ゼレンスキーはまた、ウクライナの守旧派の痛いところを突いている。ウクライナでも指折りの富豪であるポロシェンコ政権の下、ウクライナは欧州で一番汚職がひどい国の一つと、トランスペアレンシー・インターナショナルは言う。そしてポロシェンコは、必要な改革をなかなか実行しなかった。ポロシェンコの不支持率は55~65%にのぼると、米ウィルソン・センターの上級顧問、ミハイル・ミナコフは言う。「ある調査では、ポロシェンコが連想させる汚職や手つかずの改革、分断を煽る国家イデオロギーなどには73%の有権者がノーと言っている」

ゼレンスキーの最大の強みは、ほとんど知らない者がいないほどの知名度と巧みなショーマンシップだ。彼は、決選投票に向けた大統領討論会の会場を、欧州サッカーの興奮冷めやらぬキエフのオリンピック・スタジアムで行うことを主張した。討論会の間、ゼレンスキーがウクライナの経済不振を批判すると、彼の支持者たちが大声で賛意を表した。ゼレンスキーは、ウクライナ軍の兵士を讃えるために跪きさえした。

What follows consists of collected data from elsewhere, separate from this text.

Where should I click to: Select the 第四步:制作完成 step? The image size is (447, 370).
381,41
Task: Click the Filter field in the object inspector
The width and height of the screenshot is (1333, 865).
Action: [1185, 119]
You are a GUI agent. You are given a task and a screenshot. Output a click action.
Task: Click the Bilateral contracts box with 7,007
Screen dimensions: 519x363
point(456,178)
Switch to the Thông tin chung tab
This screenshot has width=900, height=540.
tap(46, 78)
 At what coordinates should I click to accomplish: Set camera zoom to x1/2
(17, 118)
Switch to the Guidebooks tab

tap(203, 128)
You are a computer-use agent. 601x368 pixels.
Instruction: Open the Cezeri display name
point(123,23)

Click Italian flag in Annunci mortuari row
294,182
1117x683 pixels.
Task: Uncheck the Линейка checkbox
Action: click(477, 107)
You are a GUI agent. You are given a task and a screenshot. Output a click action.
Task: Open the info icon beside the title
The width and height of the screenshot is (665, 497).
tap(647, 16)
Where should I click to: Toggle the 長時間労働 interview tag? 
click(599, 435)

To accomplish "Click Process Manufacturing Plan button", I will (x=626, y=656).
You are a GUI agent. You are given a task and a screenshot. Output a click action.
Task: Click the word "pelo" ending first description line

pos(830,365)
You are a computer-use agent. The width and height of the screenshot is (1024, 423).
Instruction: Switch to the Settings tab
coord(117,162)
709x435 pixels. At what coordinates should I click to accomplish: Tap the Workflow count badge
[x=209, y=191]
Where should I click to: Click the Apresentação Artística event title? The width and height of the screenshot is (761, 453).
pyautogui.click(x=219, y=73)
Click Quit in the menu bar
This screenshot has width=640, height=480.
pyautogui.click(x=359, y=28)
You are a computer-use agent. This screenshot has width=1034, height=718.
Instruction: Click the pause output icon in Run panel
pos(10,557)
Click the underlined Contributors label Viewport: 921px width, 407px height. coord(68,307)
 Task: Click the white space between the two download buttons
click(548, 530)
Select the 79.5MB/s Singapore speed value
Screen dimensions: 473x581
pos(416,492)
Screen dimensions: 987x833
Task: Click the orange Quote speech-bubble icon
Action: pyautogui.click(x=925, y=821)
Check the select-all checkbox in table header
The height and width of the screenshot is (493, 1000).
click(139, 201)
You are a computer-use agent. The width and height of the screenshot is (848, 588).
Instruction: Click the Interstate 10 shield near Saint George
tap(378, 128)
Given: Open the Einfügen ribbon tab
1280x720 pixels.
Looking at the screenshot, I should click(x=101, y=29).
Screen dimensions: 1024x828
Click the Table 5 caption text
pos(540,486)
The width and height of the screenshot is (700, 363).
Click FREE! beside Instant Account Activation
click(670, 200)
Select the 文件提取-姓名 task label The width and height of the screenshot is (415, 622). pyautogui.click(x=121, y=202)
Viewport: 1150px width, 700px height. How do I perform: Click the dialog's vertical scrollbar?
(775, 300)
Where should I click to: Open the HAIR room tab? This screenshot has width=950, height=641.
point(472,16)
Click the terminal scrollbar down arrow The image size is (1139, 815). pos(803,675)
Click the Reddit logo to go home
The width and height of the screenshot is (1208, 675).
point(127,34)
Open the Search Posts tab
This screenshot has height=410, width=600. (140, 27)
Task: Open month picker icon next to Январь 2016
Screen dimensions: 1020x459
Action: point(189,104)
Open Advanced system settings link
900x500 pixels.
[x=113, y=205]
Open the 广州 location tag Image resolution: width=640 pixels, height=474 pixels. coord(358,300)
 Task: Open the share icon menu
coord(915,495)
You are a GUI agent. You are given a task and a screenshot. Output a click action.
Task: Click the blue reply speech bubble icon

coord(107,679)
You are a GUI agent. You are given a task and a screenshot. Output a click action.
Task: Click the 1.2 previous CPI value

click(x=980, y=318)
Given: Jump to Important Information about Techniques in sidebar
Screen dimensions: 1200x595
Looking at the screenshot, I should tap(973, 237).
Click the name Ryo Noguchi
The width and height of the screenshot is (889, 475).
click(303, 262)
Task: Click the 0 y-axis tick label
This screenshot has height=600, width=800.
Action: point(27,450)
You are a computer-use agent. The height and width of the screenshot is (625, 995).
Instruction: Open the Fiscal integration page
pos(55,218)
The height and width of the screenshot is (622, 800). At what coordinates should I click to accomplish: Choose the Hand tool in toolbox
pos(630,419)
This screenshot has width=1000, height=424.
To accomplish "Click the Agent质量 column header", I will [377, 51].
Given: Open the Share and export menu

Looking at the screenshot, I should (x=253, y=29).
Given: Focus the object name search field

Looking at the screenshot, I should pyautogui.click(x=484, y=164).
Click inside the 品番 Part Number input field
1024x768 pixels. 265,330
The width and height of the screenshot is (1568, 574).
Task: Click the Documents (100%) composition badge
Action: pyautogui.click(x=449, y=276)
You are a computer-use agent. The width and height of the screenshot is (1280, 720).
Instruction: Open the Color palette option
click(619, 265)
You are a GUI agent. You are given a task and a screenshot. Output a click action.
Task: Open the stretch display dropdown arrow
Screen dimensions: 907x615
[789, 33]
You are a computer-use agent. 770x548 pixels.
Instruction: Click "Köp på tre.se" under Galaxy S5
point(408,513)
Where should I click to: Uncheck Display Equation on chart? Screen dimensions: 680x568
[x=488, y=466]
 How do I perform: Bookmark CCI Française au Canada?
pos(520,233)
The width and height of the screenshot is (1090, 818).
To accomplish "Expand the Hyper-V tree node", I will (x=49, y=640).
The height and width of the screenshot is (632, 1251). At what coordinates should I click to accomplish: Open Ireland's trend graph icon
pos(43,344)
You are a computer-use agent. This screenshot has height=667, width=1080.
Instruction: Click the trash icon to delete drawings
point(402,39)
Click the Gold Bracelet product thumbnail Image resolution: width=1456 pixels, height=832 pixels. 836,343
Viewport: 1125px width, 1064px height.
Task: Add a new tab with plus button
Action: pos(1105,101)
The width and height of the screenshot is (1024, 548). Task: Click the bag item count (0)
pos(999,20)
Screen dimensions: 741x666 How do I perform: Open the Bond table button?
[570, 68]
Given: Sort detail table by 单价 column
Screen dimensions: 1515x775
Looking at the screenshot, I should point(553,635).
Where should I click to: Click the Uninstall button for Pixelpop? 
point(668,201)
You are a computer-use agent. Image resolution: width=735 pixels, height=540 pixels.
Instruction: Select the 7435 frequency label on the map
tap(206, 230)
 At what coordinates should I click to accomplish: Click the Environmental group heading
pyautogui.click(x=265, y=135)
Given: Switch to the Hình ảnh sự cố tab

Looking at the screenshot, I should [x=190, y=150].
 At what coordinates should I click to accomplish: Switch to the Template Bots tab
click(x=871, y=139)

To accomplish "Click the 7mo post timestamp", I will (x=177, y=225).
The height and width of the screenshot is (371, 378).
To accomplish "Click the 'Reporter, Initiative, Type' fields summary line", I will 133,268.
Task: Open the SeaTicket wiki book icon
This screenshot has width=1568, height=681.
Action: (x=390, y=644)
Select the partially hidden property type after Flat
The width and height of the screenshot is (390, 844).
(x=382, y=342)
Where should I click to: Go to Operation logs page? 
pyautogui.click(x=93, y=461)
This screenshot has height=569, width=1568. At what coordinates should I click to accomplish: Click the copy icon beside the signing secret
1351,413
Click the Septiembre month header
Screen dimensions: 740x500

ゼレンスキーの勝利は何より、ウクライナ人が新しい世代の指導者を求めていることを表している。「ゼレンスキー陣営は、SNSなどの利用で創造性を発揮し、すべての世代、所得階層、宗教の心に訴えた」と、ミナコフは言う。



だが、汚職と戦うゼレンスキーのイメージは、すぐに脅かされることになるかもしれない。ウクライナ最大手の金融機関PrivatBankの所有者だった新興財閥イホール・コロモイスキーは、ゼレンスキーのメインの支援者とみられている。だが、PrivatBankは2016年、詐欺容疑で国有化されている。先週、ウクライナの裁判所は国有化は無効としたが、この法廷闘争はこれからも続く。そこからどんな醜聞が飛び出すかわからない。

それでも、平和的なトップ交代が実現したことは民主化へ向けて好ましい一歩だと言う意見もある。故ジョン・マケイン米上院議員の外交顧問を務めた米共和党国際研究所のダニエル・トワイニング所長によれば、2013年、ウクライナの民衆がロシア派のビクトル・ヤヌコビッチ大統領を引きずり下ろしたことを、マケインは非常に喜んでいた。

「マケインは今回の選挙についても、政治も金も握った現職大統領を平和的に失脚させるのは、旧ソ連では極めて稀有なことだと言っただろう」と、トワイニングは言う。